Work instruction:
Please repeat each line of the data exactly, with nothing left out.

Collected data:
^^^^^^^^^^^^^^^^

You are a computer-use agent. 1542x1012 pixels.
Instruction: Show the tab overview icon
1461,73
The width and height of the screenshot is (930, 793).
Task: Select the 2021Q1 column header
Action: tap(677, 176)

^^^^^^^^^^^^^^^^

The answer:
You are a computer-use agent. 1542x1012 pixels.
Instruction: Show the tab overview icon
1461,73
The width and height of the screenshot is (930, 793).
Task: Select the 2021Q1 column header
Action: tap(677, 176)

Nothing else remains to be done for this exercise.